The offset of the GTO wheels are 40mm. I have 45mm, 9.5" wide rims on the rear and I had to trim the inner lip of the fender to prevent rubbing. I remove about a 1/4" and it doesn't rub at all. From what I've seen on most issues of rims for our goats, I haven't seen anyone offer rims with an offset over 50mm. I mounted a set of Corvette rear rims, 9.5" wide, offset of 53mm and the inside of the tire was less than a 1/4" from rubbing against the inside fender well. And that was due to the 11.1" section width of the tire, 275/40/17. So when choosing the preferred offset don't forget to choose a tire with the right section width. If I'm wrong someone please correct me.


----------



## roadracer (Oct 31, 2004)

The wheels on my wifes goat are a +45 offset. The only thing Pontiac states is the wheels need is a high positive offset.


----------



## roadracer (Oct 31, 2004)

benh818 said:


> Additionally, I want black rims if anyone has any suggestions... 18's or 19's, whatever fits and doesnt break the bank....

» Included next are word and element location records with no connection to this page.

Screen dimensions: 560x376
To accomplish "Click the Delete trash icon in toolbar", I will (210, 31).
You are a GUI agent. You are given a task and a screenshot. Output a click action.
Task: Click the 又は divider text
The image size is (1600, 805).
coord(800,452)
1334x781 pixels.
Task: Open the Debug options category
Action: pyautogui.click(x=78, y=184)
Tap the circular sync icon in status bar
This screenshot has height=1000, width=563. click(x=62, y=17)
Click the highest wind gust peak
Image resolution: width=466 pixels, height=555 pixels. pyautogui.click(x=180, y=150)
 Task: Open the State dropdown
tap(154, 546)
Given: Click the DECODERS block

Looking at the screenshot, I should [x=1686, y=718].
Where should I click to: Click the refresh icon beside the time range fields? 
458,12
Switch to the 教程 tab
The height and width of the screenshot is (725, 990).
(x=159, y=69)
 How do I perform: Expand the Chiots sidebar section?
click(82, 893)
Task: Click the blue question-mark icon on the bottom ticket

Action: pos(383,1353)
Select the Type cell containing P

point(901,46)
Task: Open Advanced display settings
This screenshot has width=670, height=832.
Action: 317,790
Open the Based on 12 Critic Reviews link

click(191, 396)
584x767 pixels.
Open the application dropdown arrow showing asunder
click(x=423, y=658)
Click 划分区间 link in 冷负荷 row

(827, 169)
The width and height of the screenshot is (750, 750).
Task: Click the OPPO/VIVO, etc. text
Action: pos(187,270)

I saw some black spoked wheels at 
http://www.gravanatuning.com
I am by no way recommending them to you. They seem to be OK, but with the luck I've had lately, I don't recommend any company to anyone.


----------



## SasdawgGTO (Nov 10, 2004)

benh818 said:


> Additionally, I want black rims if anyone has any suggestions... 18's or 19's, whatever fits and doesnt break the bank....



DIABLO DELTA FORCE BLACK,,,,,by far the best looking rims ive seen and also are what is going on my 05' Check em out Diablo Delta Force Black Rims at AllStarRims.com


----------



## silvergoat05 (Jun 15, 2005)

40mm all around w/ 245/40/18 will fit. 42mm is better. Some people have reported rubbing issues on the rear with 18X8 40mm, don't know why. 

for a staggered fit, a 18X9 rear w/ 50mm is considered the minimum and you still might have rubbing issues dependant on tire choice. Custom made and the new rims from ROH are 52mm with no issues using a 275/35/18.

Different brand tires have a wider footprint and may cause rubbing issues.


----------